Intravenous magnesium is routinely administered in intensive care units (ICU) to treat arrhythmias after cardiothoracic surgery. There are no data on the pharmacokinetics of continuous magnesium infusion therapy.

Objective:

To investigate the pharmacokinetics of continuous magnesium infusion, focusing on serum and urinary magnesium concentration, volume of distribution and half-life.

Methods:

We administered a 10 mmol bolus of magnesium-sulfate followed by a continuous infusion of 3 mmol/h for 12 h in twenty cardiac surgery patients. We obtained blood and urine samples prior to magnesium administration and after one, six, and 12 h.

Results:

Median magnesium levels increased from 1.09 (IQR 1.00–1.23) mmol/L to 1.59 (1.45–1.76) mmol/L after 60 min (p < .001), followed by 1.53 (1.48–1.71) and 1.59 (1.48–1.76) mmol/L after 6 and 12 h. Urinary magnesium concentration increased from 9.2 (5.0–13.9) mmol/L to 17 (13.6–21.6) mmol/L after 60 min (p < .001).

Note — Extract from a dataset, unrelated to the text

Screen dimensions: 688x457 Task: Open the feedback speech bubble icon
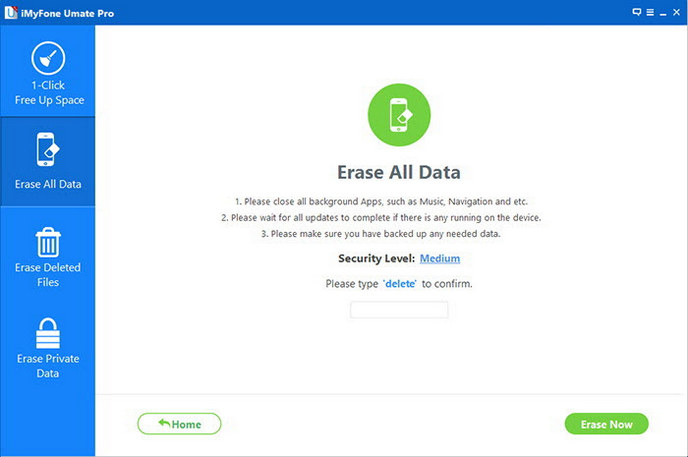(637, 12)
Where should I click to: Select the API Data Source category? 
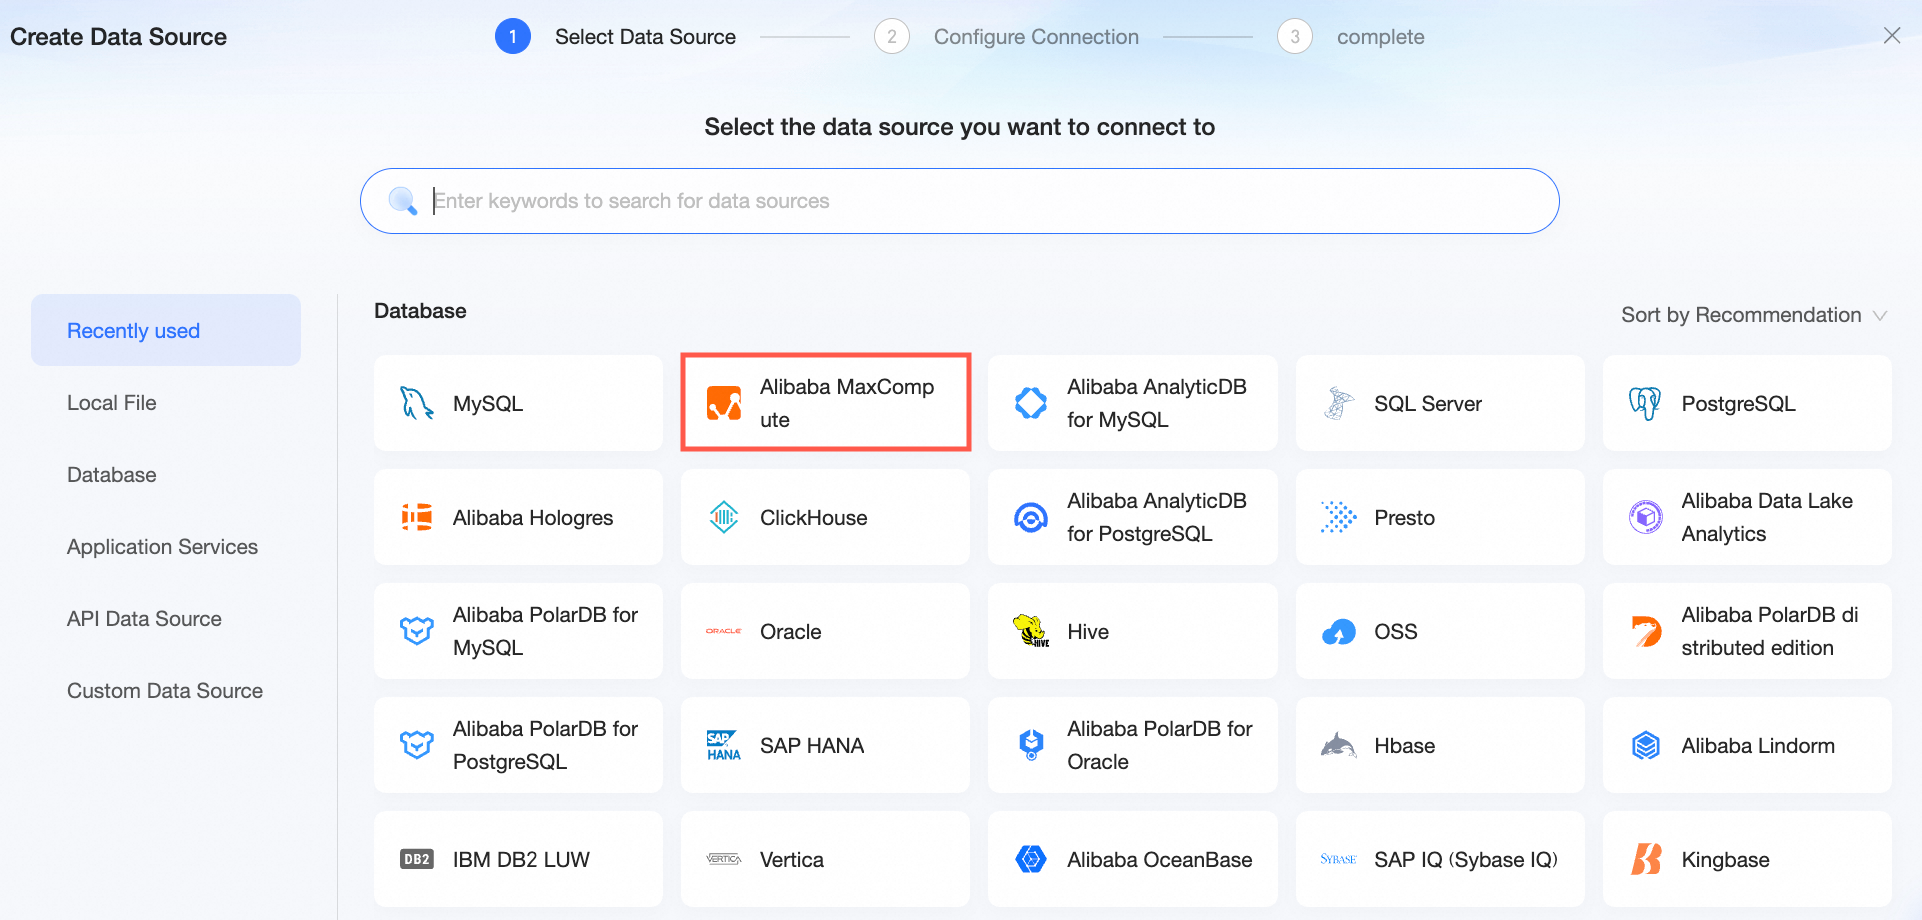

Cumulative urinary magnesium excretion was 28 mmol (60.9% of the dose given). The volume of distribution was 0.25 (0.22–0.30) L/kg. There were no episodes of severe hypermagnesemia (≥3 mmol/L).

Conclusion:

Combined bolus and continuous magnesium infusion therapy leads to a significant and stable increase in magnesium serum concentration despite increased renal excretion and redistribution.